L’offensive politique : L’année 1972 connut la plus grande manifestation de rue de l’époque. Elle fut organisée un 29 mai à l’occasion de l’anniversaire des événements sanglants de Zoueiratt de 1968. Son organisation débuta plusieurs semaines à l’avance. Trois lieux furent choisis pour les rassemblements préliminaires : les travailleurs se donnent rendez vous à la place actuelle de la polyclinique de la capitale, appelée en ce moment la Place Rouge. Les élèves et les jeunes en général, se rassemblent à la Medina G et les femmes au quartier du four situé à côté de là où était la caserne des fanfares. À quelques minutes du coup d’envoi, chaque rassemblement, considérant son envergure, donnait l’impression d’être le seul existant : en dépit d’une population relativement encore peu nombreuse, chaque attroupement avait réuni plusieurs milliers de personnes.

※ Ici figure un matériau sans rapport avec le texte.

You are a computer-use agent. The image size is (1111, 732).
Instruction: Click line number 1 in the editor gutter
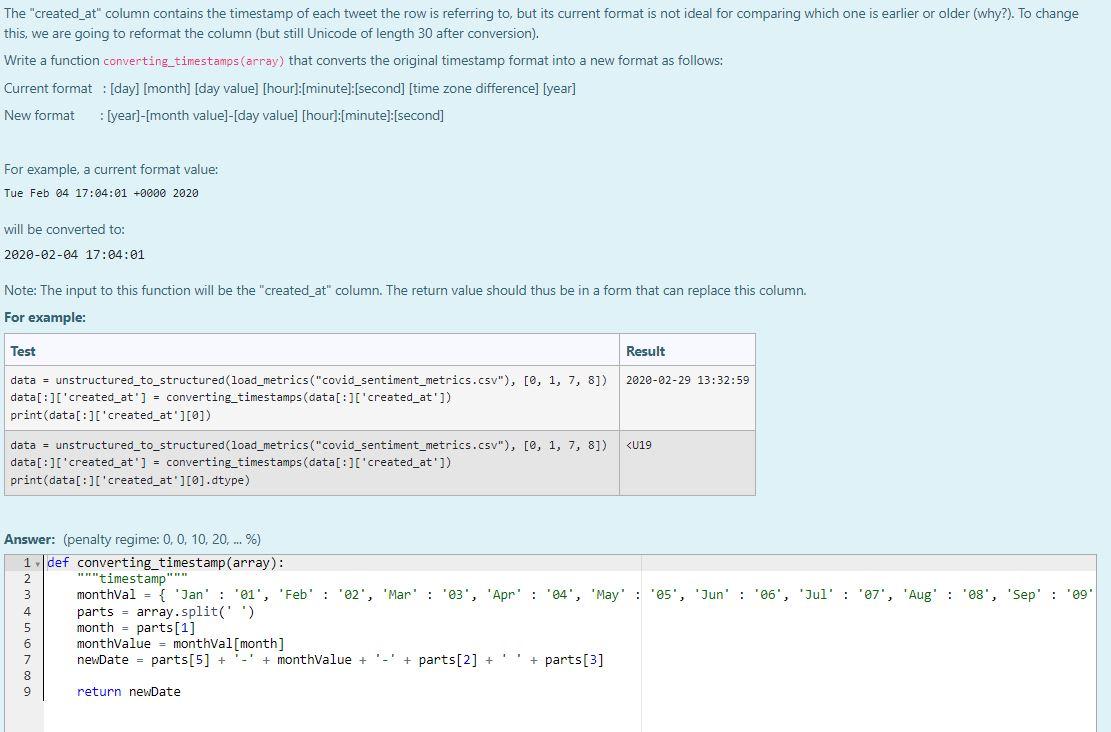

Des dizaines de véhicules de la police, dont plusieurs « Land Rover Santana » blindées offertes récemment par l’Espagne Franquiste à la Mauritanie, sillonnaient les rues depuis l’aube. Les trois attroupements se croisèrent au carrefour en face de l’emplacement de la polyclinique. Les policiers noyèrent les manifestants dans des nuages de fumée de gaz lacrymogène. Ces derniers répliquèrent par des salves de jets de pierres. L’affrontement fut violent. On dénombrait des dizaines de blessés des deux côtés. Plusieurs véhicules de police, notamment, les venants d’Espagne furent sérieusement endommagés. Plusieurs laissèrent sur place leurs grilles de blindage.
Deux décennies après, Radio France Internationale (RFI), commentant une fois une manifestation gigantesque du parti Union des Forces Démocratique (UFD), au début de l’ère démocratique, elle l’avait qualifié de « la plus grande manifestation en Mauritanie depuis 1972 », faisant allusion à cette fameuse manifestation du 29 mai 1972.